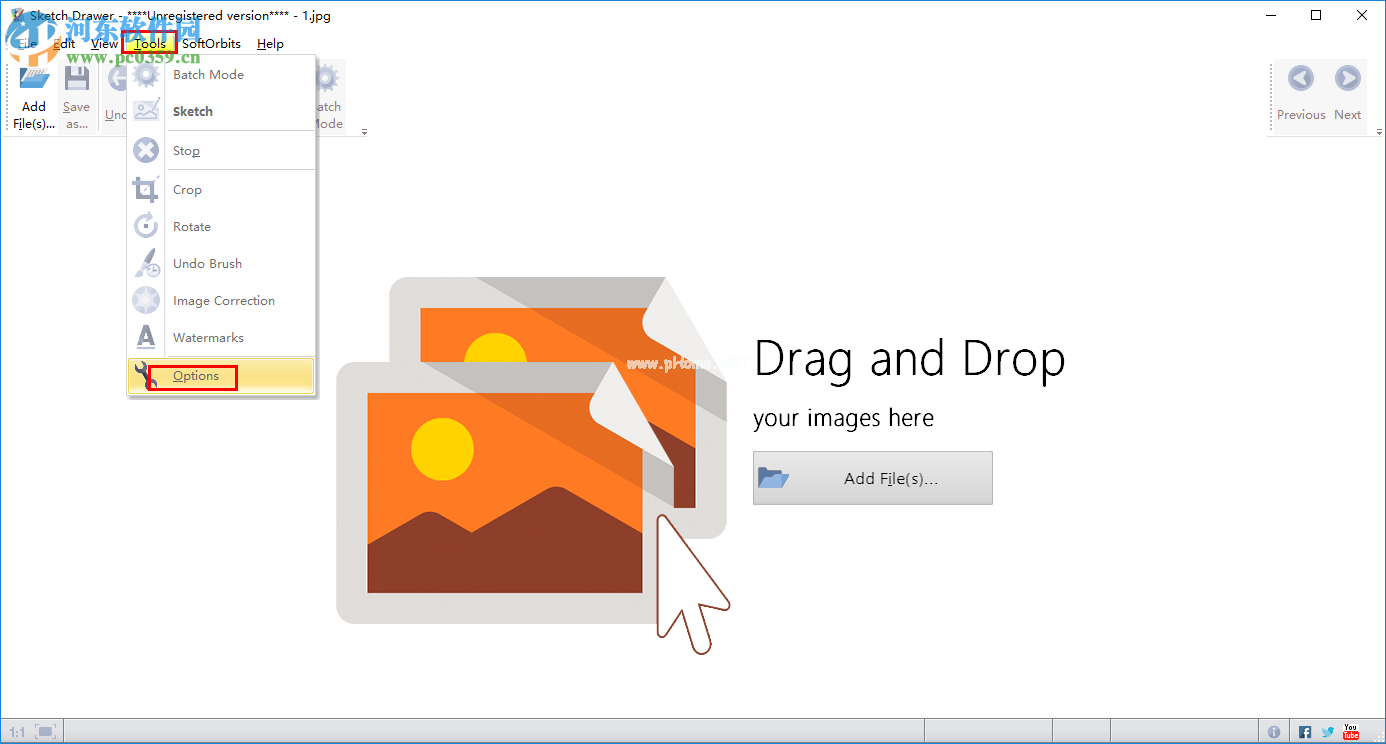Viewport: 1386px width, 744px height.
Task: Open the YouTube icon in status bar
Action: [1351, 732]
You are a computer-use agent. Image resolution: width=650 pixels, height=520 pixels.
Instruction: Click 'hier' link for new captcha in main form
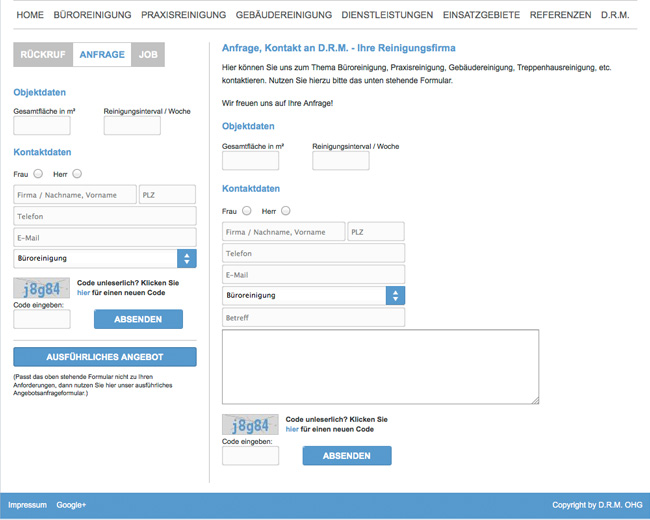292,429
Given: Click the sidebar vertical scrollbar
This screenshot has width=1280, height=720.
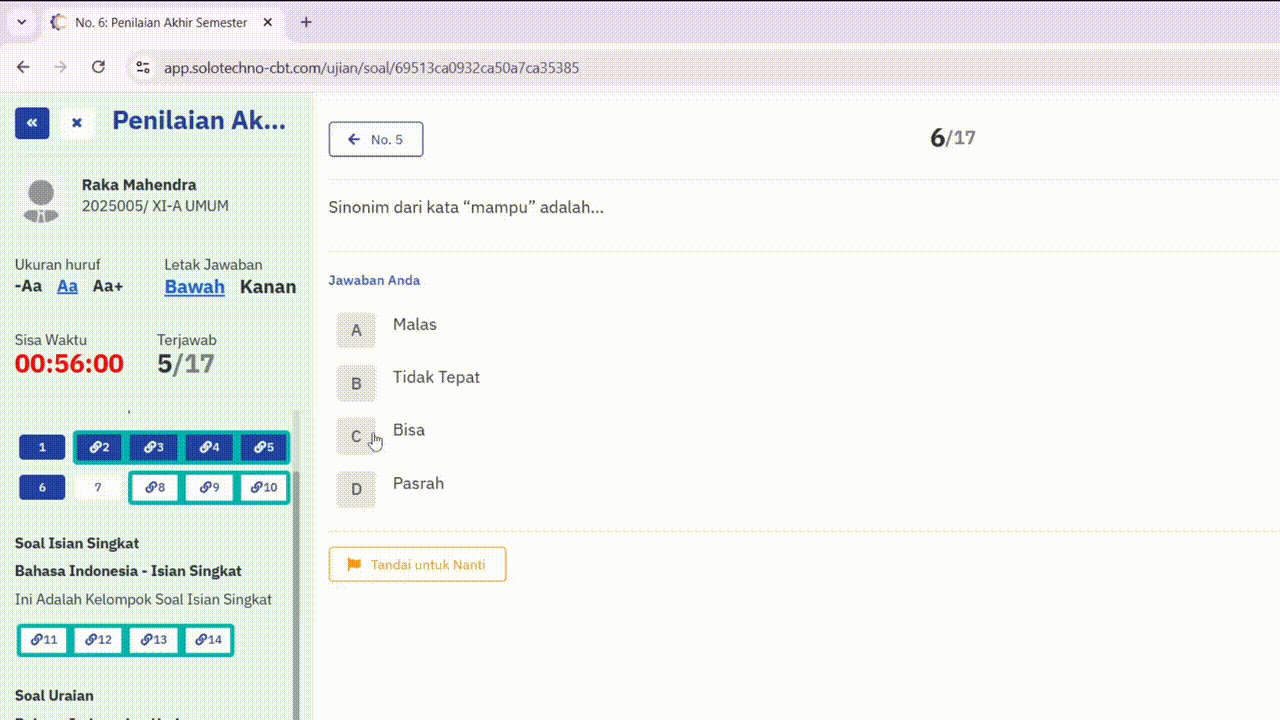Looking at the screenshot, I should click(296, 560).
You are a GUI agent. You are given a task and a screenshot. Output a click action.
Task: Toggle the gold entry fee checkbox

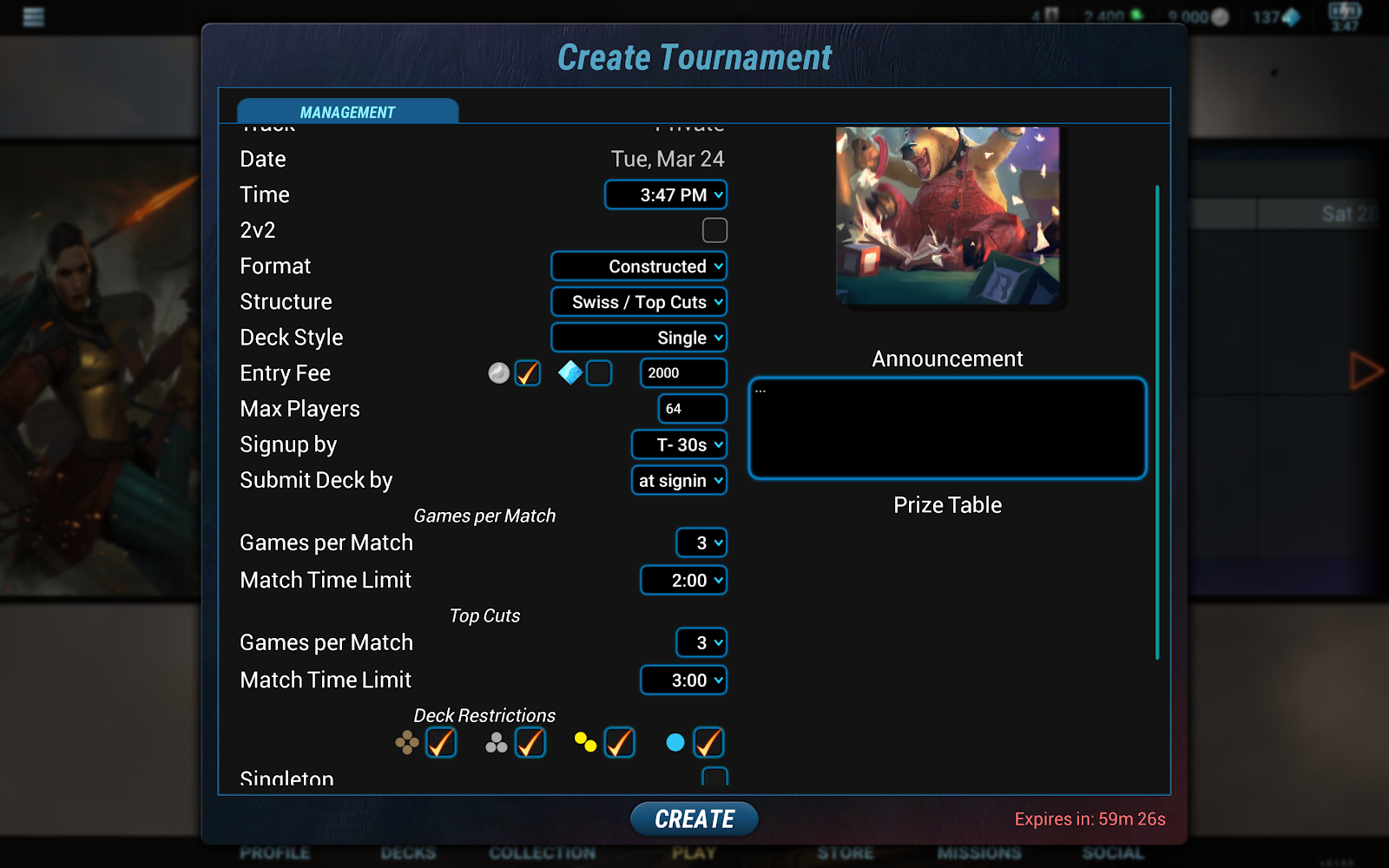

───

#### Task requirements:
All lines above starting at the one with "Instruction: Click 'hier'" and ending at the one with "You are a GUI", inclusive, are to be printed again exactly, with the pictures left out.

#### Response to this task:
Instruction: Click 'hier' link for new captcha in main form
292,429
Given: Click the sidebar vertical scrollbar
This screenshot has width=1280, height=720.
Looking at the screenshot, I should click(296, 560).
You are a GUI agent. You are given a task and a screenshot. Output a click action.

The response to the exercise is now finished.